• [Selected excerpt]:
4:13 why multitasking is hard on phone?
5:44 higher bar requirement for user experience on the phone
6:00 fast switching requires rebuilding app for Mango
7:20 difference between WP7 & Mango
9:00 how app runs in the background?
no GUI, 6Mb memory, cannot run 100% CPU for more than 25s
9:54 resources taken by the twitter demoed app
10:33 XNA doesn't support background agents
has a diff mechanism to play media (doesn't support random sound effects)
12:11 granularity of control the developer & user have on background tasks
12:30 background transfers, alarms and reminders are handled by sys
12:50 audio agents run all the time
13:15 flavours of generic background agents
1. periodic agents
2. resource intensive agents (run in night stand mode)
run in round robin fashion every 10 min (e.g. for data syncing)
14:55 demo of background agent management
app cannot turn on its agent on if user doesn't want it
1740 location aware feature
18:00 battery draining issue
19:03 Mango favourite feature: groups
Thanks for doing the summary George! A couple of clarifications; sorry if it wasn't clear:
1) Agents are limited to 25s, but they won't be getting 100% CPU (unless the phone is otherwise idle). We do ensure they don't starve, but it is a low amount of CPU
2) XNA applications can have agents, but those agents can't use XNA libraries. So, for example, an XNA game can use an agent to update its tile... it just can't use 3D, SoundEffects, etc.
3) Audio agents run all the time while they are playing audio; if you pause the audio, they are terminated after ~10 mins.

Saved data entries
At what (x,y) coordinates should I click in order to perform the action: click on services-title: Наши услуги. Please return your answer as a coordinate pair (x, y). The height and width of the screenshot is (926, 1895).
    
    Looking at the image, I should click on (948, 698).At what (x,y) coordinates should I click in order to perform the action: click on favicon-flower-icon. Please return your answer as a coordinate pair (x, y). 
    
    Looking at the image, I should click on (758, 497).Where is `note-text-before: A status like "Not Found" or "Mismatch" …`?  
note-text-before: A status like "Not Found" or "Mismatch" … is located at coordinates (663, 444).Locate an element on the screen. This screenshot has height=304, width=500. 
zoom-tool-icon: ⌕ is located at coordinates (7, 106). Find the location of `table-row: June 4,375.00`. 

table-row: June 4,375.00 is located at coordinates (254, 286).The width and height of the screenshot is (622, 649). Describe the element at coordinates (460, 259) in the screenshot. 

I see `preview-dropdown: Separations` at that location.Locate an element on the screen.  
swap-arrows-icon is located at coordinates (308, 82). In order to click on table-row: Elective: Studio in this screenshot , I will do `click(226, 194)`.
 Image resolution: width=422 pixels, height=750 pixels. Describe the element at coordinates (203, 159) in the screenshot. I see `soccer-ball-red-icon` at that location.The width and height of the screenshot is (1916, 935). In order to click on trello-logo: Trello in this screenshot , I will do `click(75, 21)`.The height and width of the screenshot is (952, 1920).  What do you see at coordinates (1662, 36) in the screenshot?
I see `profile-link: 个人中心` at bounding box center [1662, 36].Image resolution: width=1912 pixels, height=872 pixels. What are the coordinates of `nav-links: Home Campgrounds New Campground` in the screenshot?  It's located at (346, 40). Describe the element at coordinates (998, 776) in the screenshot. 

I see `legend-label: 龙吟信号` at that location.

• [Explore the material]:
1. Duplicate everything in the Mango multitasking notes from "4:13 why multitasking" down to "in the background?".
2. Sum up the Mango multitasking notes in two sentences.
The entries are separate material from the Mango multitasking notes.

• [Answers provided]:
1.
4:13 why multitasking is hard on phone?
5:44 higher bar requirement for user experience on the phone
6:00 fast switching requires rebuilding app for Mango
7:20 difference between WP7 & Mango
9:00 how app runs in the background?

2. The notes cover multitasking in Mango: why it is hard on a phone, how apps run in the background with no GUI, 6Mb of memory and a 25-second limit, and the two flavors of generic background agents, periodic and resource intensive. A follow-up comment clarifies that agents get only a low amount of CPU, that XNA apps can have agents that can't use XNA libraries, and that audio agents are terminated after about 10 minutes once the audio is paused.